▶ **Dataset items**:
==*==
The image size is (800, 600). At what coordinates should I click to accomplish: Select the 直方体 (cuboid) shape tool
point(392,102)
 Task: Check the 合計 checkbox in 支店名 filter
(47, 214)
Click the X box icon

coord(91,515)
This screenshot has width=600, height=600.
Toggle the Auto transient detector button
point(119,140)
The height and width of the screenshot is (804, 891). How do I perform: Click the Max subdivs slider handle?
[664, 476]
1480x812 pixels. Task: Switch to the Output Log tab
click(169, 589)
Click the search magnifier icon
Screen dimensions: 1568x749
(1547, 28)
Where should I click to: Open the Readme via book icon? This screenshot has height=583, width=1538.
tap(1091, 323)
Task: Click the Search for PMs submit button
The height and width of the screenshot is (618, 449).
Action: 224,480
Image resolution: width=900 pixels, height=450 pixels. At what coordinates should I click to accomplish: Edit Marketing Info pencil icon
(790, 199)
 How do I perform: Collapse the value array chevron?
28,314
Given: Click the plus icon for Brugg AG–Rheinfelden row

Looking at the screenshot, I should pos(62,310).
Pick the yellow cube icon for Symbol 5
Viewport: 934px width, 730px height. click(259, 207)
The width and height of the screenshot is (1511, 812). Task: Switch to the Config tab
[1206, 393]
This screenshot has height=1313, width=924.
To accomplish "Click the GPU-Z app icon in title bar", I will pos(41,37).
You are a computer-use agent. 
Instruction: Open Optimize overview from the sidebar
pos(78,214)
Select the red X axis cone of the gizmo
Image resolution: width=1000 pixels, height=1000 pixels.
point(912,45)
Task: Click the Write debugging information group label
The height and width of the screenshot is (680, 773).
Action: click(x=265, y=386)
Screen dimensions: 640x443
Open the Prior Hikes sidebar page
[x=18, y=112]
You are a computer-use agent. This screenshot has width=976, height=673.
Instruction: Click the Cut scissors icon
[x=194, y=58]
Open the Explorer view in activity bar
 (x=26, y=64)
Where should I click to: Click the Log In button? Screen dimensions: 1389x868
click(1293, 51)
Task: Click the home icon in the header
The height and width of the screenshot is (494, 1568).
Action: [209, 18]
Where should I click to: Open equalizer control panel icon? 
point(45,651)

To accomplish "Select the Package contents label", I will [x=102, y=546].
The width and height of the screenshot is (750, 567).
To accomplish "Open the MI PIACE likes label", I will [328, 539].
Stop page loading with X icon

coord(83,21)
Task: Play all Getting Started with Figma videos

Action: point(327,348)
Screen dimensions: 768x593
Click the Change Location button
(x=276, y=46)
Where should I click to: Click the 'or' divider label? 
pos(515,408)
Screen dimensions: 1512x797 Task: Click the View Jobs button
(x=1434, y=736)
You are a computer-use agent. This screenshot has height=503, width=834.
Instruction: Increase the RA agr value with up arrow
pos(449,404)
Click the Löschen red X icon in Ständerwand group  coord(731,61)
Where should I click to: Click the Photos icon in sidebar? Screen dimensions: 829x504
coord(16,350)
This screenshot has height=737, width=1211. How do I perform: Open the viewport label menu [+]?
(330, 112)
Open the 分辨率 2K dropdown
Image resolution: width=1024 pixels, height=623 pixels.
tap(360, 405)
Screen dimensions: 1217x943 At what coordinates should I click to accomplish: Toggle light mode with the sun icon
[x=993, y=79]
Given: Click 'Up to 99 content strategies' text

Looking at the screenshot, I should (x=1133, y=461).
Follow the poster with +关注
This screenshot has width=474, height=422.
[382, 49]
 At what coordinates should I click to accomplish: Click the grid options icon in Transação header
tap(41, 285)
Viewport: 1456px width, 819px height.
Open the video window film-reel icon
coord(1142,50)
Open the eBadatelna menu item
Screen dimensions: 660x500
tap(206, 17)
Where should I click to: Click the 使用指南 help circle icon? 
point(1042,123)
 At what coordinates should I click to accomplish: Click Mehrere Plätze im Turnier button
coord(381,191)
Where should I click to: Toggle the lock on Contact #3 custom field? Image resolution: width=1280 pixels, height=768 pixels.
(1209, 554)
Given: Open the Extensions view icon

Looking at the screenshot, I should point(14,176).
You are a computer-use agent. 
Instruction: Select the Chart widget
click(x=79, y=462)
==*==
Lay out every line of the rows above as a Markdown table with the columns "No." and "Line", numbering the lines in order and leaving out blank ones.

| No. | Line |
|---|---|
| 1 | The image size is (800, 600). At what coordinates should I click to accomplish: Select the 直方体 (cuboid) shape tool |
| 2 | point(392,102) |
| 3 |  Task: Check the 合計 checkbox in 支店名 filter |
| 4 | (47, 214) |
| 5 | Click the X box icon |
| 6 | coord(91,515) |
| 7 | This screenshot has width=600, height=600. |
| 8 | Toggle the Auto transient detector button |
| 9 | point(119,140) |
| 10 | The height and width of the screenshot is (804, 891). How do I perform: Click the Max subdivs slider handle? |
| 11 | [664, 476] |
| 12 | 1480x812 pixels. Task: Switch to the Output Log tab |
| 13 | click(169, 589) |
| 14 | Click the search magnifier icon |
| 15 | Screen dimensions: 1568x749 |
| 16 | (1547, 28) |
| 17 | Where should I click to: Open the Readme via book icon? This screenshot has height=583, width=1538. |
| 18 | tap(1091, 323) |
| 19 | Task: Click the Search for PMs submit button |
| 20 | The height and width of the screenshot is (618, 449). |
| 21 | Action: 224,480 |
| 22 | Image resolution: width=900 pixels, height=450 pixels. At what coordinates should I click to accomplish: Edit Marketing Info pencil icon |
| 23 | (790, 199) |
| 24 |  How do I perform: Collapse the value array chevron? |
| 25 | 28,314 |
| 26 | Given: Click the plus icon for Brugg AG–Rheinfelden row |
| 27 | Looking at the screenshot, I should pos(62,310). |
| 28 | Pick the yellow cube icon for Symbol 5 |
| 29 | Viewport: 934px width, 730px height. click(259, 207) |
| 30 | The width and height of the screenshot is (1511, 812). Task: Switch to the Config tab |
| 31 | [1206, 393] |
| 32 | This screenshot has height=1313, width=924. |
| 33 | To accomplish "Click the GPU-Z app icon in title bar", I will pos(41,37). |
| 34 | You are a computer-use agent.  |
| 35 | Instruction: Open Optimize overview from the sidebar |
| 36 | pos(78,214) |
| 37 | Select the red X axis cone of the gizmo |
| 38 | Image resolution: width=1000 pixels, height=1000 pixels. |
| 39 | point(912,45) |
| 40 | Task: Click the Write debugging information group label |
| 41 | The height and width of the screenshot is (680, 773). |
| 42 | Action: click(x=265, y=386) |
| 43 | Screen dimensions: 640x443 |
| 44 | Open the Prior Hikes sidebar page |
| 45 | [x=18, y=112] |
| 46 | You are a computer-use agent. This screenshot has width=976, height=673. |
| 47 | Instruction: Click the Cut scissors icon |
| 48 | [x=194, y=58] |
| 49 | Open the Explorer view in activity bar |
| 50 |  (x=26, y=64) |
| 51 | Where should I click to: Click the Log In button? Screen dimensions: 1389x868 |
| 52 | click(1293, 51) |
| 53 | Task: Click the home icon in the header |
| 54 | The height and width of the screenshot is (494, 1568). |
| 55 | Action: [209, 18] |
| 56 | Where should I click to: Open equalizer control panel icon?  |
| 57 | point(45,651) |
| 58 | To accomplish "Select the Package contents label", I will [x=102, y=546]. |
| 59 | The width and height of the screenshot is (750, 567). |
| 60 | To accomplish "Open the MI PIACE likes label", I will [328, 539]. |
| 61 | Stop page loading with X icon |
| 62 | coord(83,21) |
| 63 | Task: Play all Getting Started with Figma videos |
| 64 | Action: point(327,348) |
| 65 | Screen dimensions: 768x593 |
| 66 | Click the Change Location button |
| 67 | (x=276, y=46) |
| 68 | Where should I click to: Click the 'or' divider label?  |
| 69 | pos(515,408) |
| 70 | Screen dimensions: 1512x797 Task: Click the View Jobs button |
| 71 | (x=1434, y=736) |
| 72 | You are a computer-use agent. This screenshot has height=503, width=834. |
| 73 | Instruction: Increase the RA agr value with up arrow |
| 74 | pos(449,404) |
| 75 | Click the Löschen red X icon in Ständerwand group  coord(731,61) |
| 76 | Where should I click to: Click the Photos icon in sidebar? Screen dimensions: 829x504 |
| 77 | coord(16,350) |
| 78 | This screenshot has height=737, width=1211. How do I perform: Open the viewport label menu [+]? |
| 79 | (330, 112) |
| 80 | Open the 分辨率 2K dropdown |
| 81 | Image resolution: width=1024 pixels, height=623 pixels. |
| 82 | tap(360, 405) |
| 83 | Screen dimensions: 1217x943 At what coordinates should I click to accomplish: Toggle light mode with the sun icon |
| 84 | [x=993, y=79] |
| 85 | Given: Click 'Up to 99 content strategies' text |
| 86 | Looking at the screenshot, I should (x=1133, y=461). |
| 87 | Follow the poster with +关注 |
| 88 | This screenshot has width=474, height=422. |
| 89 | [382, 49] |
| 90 |  At what coordinates should I click to accomplish: Click the grid options icon in Transação header |
| 91 | tap(41, 285) |
| 92 | Viewport: 1456px width, 819px height. |
| 93 | Open the video window film-reel icon |
| 94 | coord(1142,50) |
| 95 | Open the eBadatelna menu item |
| 96 | Screen dimensions: 660x500 |
| 97 | tap(206, 17) |
| 98 | Where should I click to: Click the 使用指南 help circle icon?  |
| 99 | point(1042,123) |
| 100 |  At what coordinates should I click to accomplish: Click Mehrere Plätze im Turnier button |
| 101 | coord(381,191) |
| 102 | Where should I click to: Toggle the lock on Contact #3 custom field? Image resolution: width=1280 pixels, height=768 pixels. |
| 103 | (1209, 554) |
| 104 | Given: Open the Extensions view icon |
| 105 | Looking at the screenshot, I should point(14,176). |
| 106 | You are a computer-use agent.  |
| 107 | Instruction: Select the Chart widget |
| 108 | click(x=79, y=462) |